Demonstrators clash with riot police during a coal miner's march to the Spanish capital, Madrid, July 11, 2012.
Demonstrators clash with riot police during a coal miner's march to the Spanish capital, Madrid, July 11, 2012.
Spanish Prime Minister Mariano Rajoy has unveiled $80 billion in new austerity measures aimed at controlling the government's deficit, even as police clashed with some of the thousands of angry miners who filled Madrid's streets in protest against subsidy cuts.

The Spanish leader told parliament Wednesday that the austerity would boost the country's value-added tax, cut wages for government workers and close more state-owned companies. He called the measures distasteful, but necessary.

"We find ourselves in an extraordinarily serious situation and it is necessary urgently to correct it," Rajoy said. "The cost to pay our debt is seven percent, meaning that the sacrifices being made by the Spanish are to pay this cost. We need money to be loaned to us to pay for unemployment benefits, the salaries of civil servants, health or education. We need it because our public spending exceeds, in tens of millions of euros, our income."

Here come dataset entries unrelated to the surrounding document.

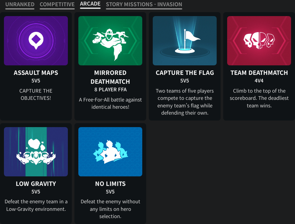Switch to the Unranked tab

pos(20,4)
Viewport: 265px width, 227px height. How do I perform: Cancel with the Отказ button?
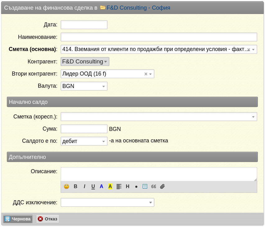pyautogui.click(x=48, y=219)
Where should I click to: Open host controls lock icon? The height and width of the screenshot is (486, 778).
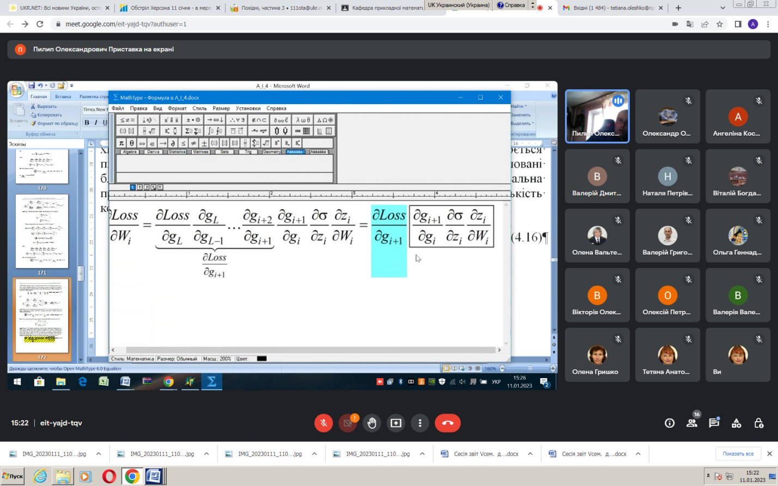pyautogui.click(x=758, y=423)
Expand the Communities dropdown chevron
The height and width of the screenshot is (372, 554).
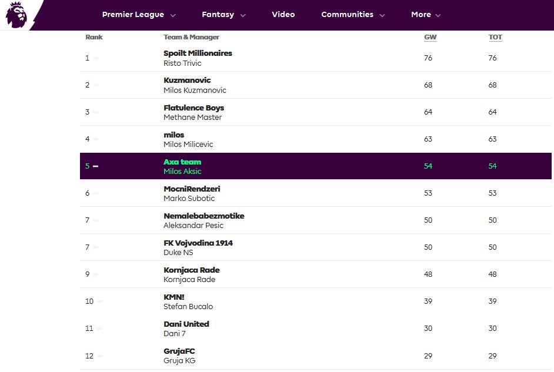tap(382, 15)
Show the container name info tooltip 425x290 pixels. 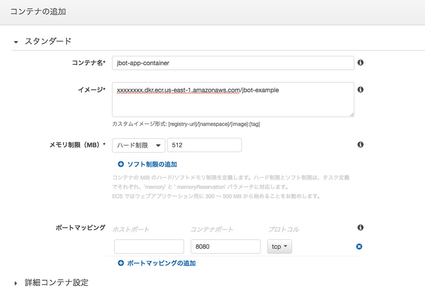[361, 63]

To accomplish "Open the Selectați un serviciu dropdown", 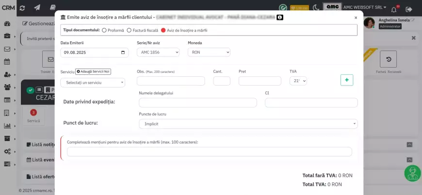I will pyautogui.click(x=93, y=83).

Spain's Prime Minister Mariano Rajoy gestures during a parliamentary session in Madrid, July 11, 2012.
Spain's Prime Minister Mariano Rajoy gestures during a parliamentary session in Madrid, July 11, 2012.
The prime minister also warned the budget-cutting needed to be enacted as quickly as possible.

"We have to get out of this predicament and we have to do this as soon as possible and there is no room for fantasies or off-the cuff improvisations because there is no choice," Rajoy said.

In the streets, riot police fired rubber bullets at some of the coal miners protesting that a 63 percent cut in government subsidies would jeopardize their livelihoods. The protesters, wearing miners' hats and carrying walking sticks, set off booming firecrackers.

One retired miner, Manuel Alonso, said the government needs to understand the plight of all Spanish workers, not just the coal workers.

"If this doesn't work, we need to go for more and harder, really, really go for them," he said. "I think they need to see this, they need to see that all of Spain is like this, not only the mines, everything is going badly."